▶ _Action item_
Search the lines of the records for the word "resolution", and copy every line that has it.

▶ _Exercise materials_
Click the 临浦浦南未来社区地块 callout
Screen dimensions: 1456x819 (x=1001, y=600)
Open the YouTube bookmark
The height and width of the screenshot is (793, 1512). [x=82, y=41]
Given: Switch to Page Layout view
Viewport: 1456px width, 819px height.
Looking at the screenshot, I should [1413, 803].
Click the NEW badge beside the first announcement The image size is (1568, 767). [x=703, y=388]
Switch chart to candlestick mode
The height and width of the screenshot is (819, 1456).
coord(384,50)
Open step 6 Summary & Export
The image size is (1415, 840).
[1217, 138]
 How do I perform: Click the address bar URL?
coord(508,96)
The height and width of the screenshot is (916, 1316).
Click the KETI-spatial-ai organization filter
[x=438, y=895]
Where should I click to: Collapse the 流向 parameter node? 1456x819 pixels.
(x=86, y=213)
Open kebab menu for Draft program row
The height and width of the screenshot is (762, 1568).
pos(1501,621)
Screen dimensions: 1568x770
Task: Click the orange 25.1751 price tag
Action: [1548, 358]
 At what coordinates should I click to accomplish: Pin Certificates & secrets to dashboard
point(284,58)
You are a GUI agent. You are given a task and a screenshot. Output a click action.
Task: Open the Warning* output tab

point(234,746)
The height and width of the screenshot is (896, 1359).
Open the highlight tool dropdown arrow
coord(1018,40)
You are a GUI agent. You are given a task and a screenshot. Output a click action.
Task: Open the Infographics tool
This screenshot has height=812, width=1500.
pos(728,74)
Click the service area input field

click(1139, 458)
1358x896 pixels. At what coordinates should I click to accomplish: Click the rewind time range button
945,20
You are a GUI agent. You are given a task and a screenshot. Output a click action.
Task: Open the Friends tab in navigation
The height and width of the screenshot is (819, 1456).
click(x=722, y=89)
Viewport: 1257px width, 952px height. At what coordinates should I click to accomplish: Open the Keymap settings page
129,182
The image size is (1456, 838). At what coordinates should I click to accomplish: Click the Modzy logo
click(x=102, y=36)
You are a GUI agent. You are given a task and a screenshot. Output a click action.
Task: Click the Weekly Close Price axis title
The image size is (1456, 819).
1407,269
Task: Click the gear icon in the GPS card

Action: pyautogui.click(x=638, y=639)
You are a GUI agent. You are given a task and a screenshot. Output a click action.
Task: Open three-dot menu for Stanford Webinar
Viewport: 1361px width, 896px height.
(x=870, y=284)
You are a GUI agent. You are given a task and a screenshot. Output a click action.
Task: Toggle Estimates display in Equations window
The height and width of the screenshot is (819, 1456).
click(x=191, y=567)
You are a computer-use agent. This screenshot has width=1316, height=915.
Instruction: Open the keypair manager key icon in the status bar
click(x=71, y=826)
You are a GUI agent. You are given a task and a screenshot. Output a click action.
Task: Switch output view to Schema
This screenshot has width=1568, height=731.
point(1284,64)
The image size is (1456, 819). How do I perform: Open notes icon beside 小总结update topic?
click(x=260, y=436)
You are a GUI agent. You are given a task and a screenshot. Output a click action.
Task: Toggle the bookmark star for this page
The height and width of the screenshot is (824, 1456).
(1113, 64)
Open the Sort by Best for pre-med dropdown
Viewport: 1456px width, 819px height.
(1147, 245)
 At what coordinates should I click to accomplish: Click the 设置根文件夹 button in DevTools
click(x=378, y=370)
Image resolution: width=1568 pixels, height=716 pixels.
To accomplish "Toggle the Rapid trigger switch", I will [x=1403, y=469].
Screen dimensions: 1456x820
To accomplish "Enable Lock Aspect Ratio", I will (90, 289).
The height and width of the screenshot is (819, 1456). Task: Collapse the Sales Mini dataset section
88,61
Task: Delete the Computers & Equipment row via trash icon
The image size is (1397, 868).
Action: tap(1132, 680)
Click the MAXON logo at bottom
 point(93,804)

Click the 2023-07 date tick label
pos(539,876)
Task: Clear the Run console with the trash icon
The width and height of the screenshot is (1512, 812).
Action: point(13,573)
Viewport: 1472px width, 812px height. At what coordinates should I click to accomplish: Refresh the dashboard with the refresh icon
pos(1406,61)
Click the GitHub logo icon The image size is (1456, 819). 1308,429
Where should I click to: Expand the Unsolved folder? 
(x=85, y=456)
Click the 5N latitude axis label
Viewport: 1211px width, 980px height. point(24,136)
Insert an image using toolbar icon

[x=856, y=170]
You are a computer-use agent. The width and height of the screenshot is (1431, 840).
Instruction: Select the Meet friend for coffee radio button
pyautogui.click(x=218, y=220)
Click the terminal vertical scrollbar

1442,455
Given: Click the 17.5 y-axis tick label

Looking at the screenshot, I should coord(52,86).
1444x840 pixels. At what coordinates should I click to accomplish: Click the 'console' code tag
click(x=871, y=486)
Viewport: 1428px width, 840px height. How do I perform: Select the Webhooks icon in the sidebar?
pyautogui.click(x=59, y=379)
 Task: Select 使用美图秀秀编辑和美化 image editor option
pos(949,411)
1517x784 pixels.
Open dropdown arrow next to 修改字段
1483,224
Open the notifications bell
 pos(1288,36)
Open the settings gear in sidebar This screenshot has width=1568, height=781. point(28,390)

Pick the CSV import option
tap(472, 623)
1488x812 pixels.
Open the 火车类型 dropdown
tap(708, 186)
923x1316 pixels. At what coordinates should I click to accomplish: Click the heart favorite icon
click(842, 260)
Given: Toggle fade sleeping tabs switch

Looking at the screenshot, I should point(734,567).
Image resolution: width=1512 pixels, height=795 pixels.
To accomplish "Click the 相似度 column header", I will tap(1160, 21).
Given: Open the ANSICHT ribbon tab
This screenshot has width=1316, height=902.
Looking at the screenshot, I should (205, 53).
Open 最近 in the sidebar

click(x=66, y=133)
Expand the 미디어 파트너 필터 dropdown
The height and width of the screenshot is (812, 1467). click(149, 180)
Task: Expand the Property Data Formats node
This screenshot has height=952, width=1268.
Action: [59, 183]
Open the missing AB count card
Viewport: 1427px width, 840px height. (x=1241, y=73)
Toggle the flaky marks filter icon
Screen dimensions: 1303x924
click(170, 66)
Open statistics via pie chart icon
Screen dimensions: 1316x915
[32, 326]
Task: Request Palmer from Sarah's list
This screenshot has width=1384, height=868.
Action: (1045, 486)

▶ _Written answer_
Image resolution: width=1568 pixels, height=716 pixels.
Image resolution: width=1512 pixels, height=795 pixels.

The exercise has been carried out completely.